The people here — many of them members of Gaddafi’s own Gaddadfa tribe — appeared to have left in a hurry. At one house visited by Reuters, glasses had been left with tea still in them.
At another, clothes were strewn on the floor next to a half-packed bag. It seemed whoever lived there had been desperately trying to pack some belongings, but ran out of time.
One homeowner had left behind his passport. Elsewhere, wedding photos had been abandoned.
Many of Gaddafi’s opponents believe Sirte residents lead privileged lifestyles, getting a fat cut of the country’s oil revenues because of their closeness to the Libyan leader.
There was little evidence of that. The abandoned homes in Bouhadi were modest one-storey houses, with two or three rooms and a salon with mats on the floor where the family would sit for meals in the traditional Libyan style.
There were though plenty of indications of their allegiances to Gaddafi — something that drew the anger of the NTC fighters.

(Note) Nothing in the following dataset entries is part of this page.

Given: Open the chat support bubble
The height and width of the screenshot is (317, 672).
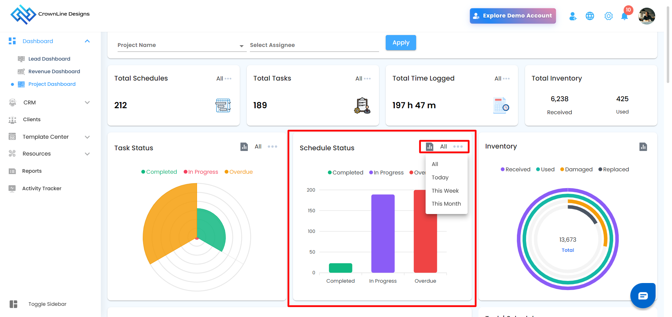Looking at the screenshot, I should (643, 296).
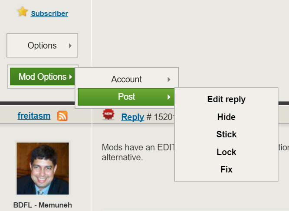Open the Subscriber link
The image size is (289, 211).
pyautogui.click(x=49, y=13)

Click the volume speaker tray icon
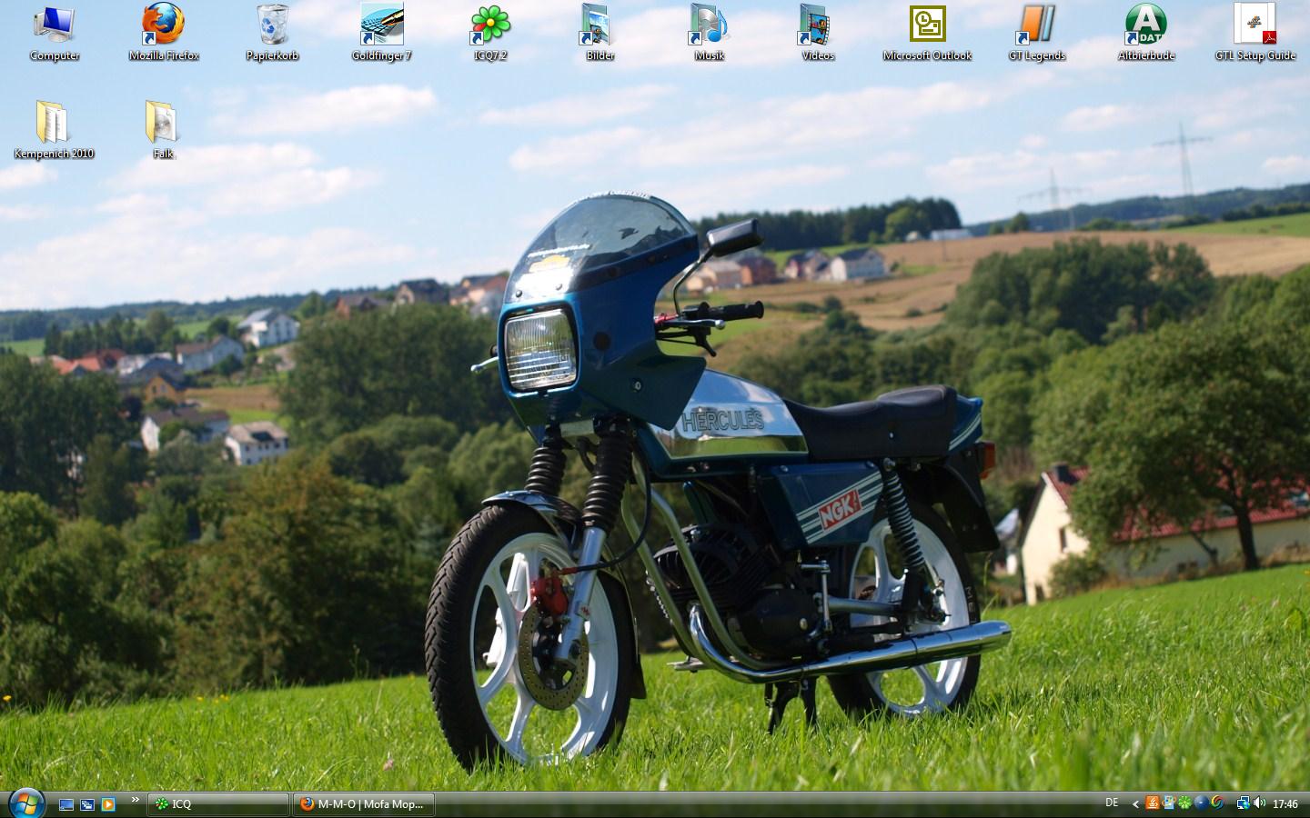click(1259, 803)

The green flags of Gaddafi’s Libya flew from most houses, while almost everywhere else they have been replaced with the red, green and black flags of the rebellion.

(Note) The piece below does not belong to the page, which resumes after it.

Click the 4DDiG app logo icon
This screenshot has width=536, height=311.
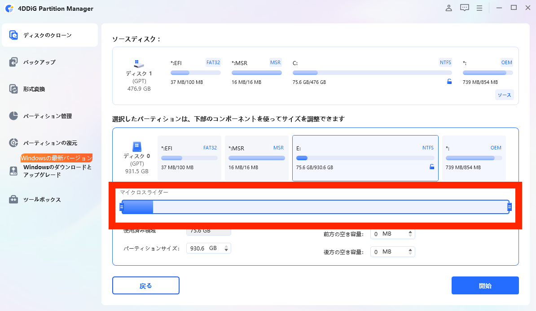coord(9,9)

In one house was a photograph of the owner together with Gaddafi. The glass over the photo had been smashed, and a fighter was pointing at it with his Kalashnikov rifle.
Another home appeared to belong to someone who held a senior position in Gaddafi’s military. It had large portraits of Gaddafi on the walls.
A torn military certificate thanked the householder for his services to the Al-Fatah Revolution, the 1969 coup that brought Gaddafi to power.
Smoke drifted through the rooms. NTC fighters nearby said the house belonged to someone who was particularly close to Gaddafi, so they had set it on fire.
The fighters walked between the deserted houses, shouting: “Libya is free! Libya is free!” They celebrated Bouhadi’s capture by firing rifles and anti-aircraft guns into the air.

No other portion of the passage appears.